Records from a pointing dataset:
* BEGIN *

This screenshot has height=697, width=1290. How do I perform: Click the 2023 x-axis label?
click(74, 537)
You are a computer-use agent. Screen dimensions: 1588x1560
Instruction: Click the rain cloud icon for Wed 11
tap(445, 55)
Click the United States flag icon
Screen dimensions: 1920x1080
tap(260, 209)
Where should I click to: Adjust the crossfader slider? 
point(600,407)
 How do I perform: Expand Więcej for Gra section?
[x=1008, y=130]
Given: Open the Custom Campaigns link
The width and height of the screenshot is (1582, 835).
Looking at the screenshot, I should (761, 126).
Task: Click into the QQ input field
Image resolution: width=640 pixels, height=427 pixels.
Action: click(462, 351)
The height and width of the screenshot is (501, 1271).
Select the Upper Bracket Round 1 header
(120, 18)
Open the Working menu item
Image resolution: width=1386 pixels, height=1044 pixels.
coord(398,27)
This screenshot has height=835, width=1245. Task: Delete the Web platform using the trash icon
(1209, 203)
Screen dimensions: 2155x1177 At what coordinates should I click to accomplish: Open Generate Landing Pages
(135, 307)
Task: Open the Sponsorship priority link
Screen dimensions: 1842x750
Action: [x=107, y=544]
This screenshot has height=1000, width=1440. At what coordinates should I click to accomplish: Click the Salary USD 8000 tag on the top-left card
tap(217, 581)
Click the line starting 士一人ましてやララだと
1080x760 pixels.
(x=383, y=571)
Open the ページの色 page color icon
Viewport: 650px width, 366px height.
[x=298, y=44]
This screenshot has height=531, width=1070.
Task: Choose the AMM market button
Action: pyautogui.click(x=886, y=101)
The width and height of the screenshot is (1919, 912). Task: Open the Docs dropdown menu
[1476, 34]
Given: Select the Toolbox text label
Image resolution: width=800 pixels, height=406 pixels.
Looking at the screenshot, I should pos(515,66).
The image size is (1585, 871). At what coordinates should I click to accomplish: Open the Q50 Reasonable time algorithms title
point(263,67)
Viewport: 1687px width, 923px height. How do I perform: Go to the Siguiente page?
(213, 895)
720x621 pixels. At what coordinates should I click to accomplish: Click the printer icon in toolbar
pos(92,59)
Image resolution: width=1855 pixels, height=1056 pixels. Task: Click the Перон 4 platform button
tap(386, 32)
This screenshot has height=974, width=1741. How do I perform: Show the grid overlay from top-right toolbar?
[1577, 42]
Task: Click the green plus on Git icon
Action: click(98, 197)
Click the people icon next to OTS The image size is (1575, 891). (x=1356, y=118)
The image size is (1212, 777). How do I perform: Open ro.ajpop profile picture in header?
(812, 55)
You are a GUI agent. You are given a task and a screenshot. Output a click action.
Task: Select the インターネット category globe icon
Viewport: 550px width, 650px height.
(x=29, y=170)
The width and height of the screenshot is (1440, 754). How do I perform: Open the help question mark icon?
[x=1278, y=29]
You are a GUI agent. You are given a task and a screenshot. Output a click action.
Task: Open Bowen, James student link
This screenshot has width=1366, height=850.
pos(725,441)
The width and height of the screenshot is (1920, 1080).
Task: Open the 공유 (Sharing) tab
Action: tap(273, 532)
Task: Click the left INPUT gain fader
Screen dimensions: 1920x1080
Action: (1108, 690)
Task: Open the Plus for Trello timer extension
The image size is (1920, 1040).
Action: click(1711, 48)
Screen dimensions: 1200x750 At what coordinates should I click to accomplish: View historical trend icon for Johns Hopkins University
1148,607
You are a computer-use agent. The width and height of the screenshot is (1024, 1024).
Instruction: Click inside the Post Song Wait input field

* END *

=== PROBLEM ===
Convert every line of the listing above into a JSON list of strings, with one string per line and blank lines omitted.

=== RESULT OF THE TASK ===
[
  "This screenshot has height=697, width=1290. How do I perform: Click the 2023 x-axis label?",
  "click(74, 537)",
  "You are a computer-use agent. Screen dimensions: 1588x1560",
  "Instruction: Click the rain cloud icon for Wed 11",
  "tap(445, 55)",
  "Click the United States flag icon",
  "Screen dimensions: 1920x1080",
  "tap(260, 209)",
  "Where should I click to: Adjust the crossfader slider? ",
  "point(600,407)",
  " How do I perform: Expand Więcej for Gra section?",
  "[x=1008, y=130]",
  "Given: Open the Custom Campaigns link",
  "The width and height of the screenshot is (1582, 835).",
  "Looking at the screenshot, I should (761, 126).",
  "Task: Click into the QQ input field",
  "Image resolution: width=640 pixels, height=427 pixels.",
  "Action: click(462, 351)",
  "The height and width of the screenshot is (501, 1271).",
  "Select the Upper Bracket Round 1 header",
  "(120, 18)",
  "Open the Working menu item",
  "Image resolution: width=1386 pixels, height=1044 pixels.",
  "coord(398,27)",
  "This screenshot has height=835, width=1245. Task: Delete the Web platform using the trash icon",
  "(1209, 203)",
  "Screen dimensions: 2155x1177 At what coordinates should I click to accomplish: Open Generate Landing Pages",
  "(135, 307)",
  "Task: Open the Sponsorship priority link",
  "Screen dimensions: 1842x750",
  "Action: [x=107, y=544]",
  "This screenshot has height=1000, width=1440. At what coordinates should I click to accomplish: Click the Salary USD 8000 tag on the top-left card",
  "tap(217, 581)",
  "Click the line starting 士一人ましてやララだと",
  "1080x760 pixels.",
  "(x=383, y=571)",
  "Open the ページの色 page color icon",
  "Viewport: 650px width, 366px height.",
  "[x=298, y=44]",
  "This screenshot has height=531, width=1070.",
  "Task: Choose the AMM market button",
  "Action: pyautogui.click(x=886, y=101)",
  "The width and height of the screenshot is (1919, 912). Task: Open the Docs dropdown menu",
  "[1476, 34]",
  "Given: Select the Toolbox text label",
  "Image resolution: width=800 pixels, height=406 pixels.",
  "Looking at the screenshot, I should pos(515,66).",
  "The image size is (1585, 871). At what coordinates should I click to accomplish: Open the Q50 Reasonable time algorithms title",
  "point(263,67)",
  "Viewport: 1687px width, 923px height. How do I perform: Go to the Siguiente page?",
  "(213, 895)",
  "720x621 pixels. At what coordinates should I click to accomplish: Click the printer icon in toolbar",
  "pos(92,59)",
  "Image resolution: width=1855 pixels, height=1056 pixels. Task: Click the Перон 4 platform button",
  "tap(386, 32)",
  "This screenshot has height=974, width=1741. How do I perform: Show the grid overlay from top-right toolbar?",
  "[1577, 42]",
  "Task: Click the green plus on Git icon",
  "Action: click(98, 197)",
  "Click the people icon next to OTS The image size is (1575, 891). (x=1356, y=118)",
  "The image size is (1212, 777). How do I perform: Open ro.ajpop profile picture in header?",
  "(812, 55)",
  "You are a GUI agent. You are given a task and a screenshot. Output a click action.",
  "Task: Select the インターネット category globe icon",
  "Viewport: 550px width, 650px height.",
  "(x=29, y=170)",
  "The width and height of the screenshot is (1440, 754). How do I perform: Open the help question mark icon?",
  "[x=1278, y=29]",
  "You are a GUI agent. You are given a task and a screenshot. Output a click action.",
  "Task: Open Bowen, James student link",
  "This screenshot has width=1366, height=850.",
  "pos(725,441)",
  "The width and height of the screenshot is (1920, 1080).",
  "Task: Open the 공유 (Sharing) tab",
  "Action: tap(273, 532)",
  "Task: Click the left INPUT gain fader",
  "Screen dimensions: 1920x1080",
  "Action: (1108, 690)",
  "Task: Open the Plus for Trello timer extension",
  "The image size is (1920, 1040).",
  "Action: click(1711, 48)",
  "Screen dimensions: 1200x750 At what coordinates should I click to accomplish: View historical trend icon for Johns Hopkins University",
  "1148,607",
  "You are a computer-use agent. The width and height of the screenshot is (1024, 1024).",
  "Instruction: Click inside the Post Song Wait input field"
]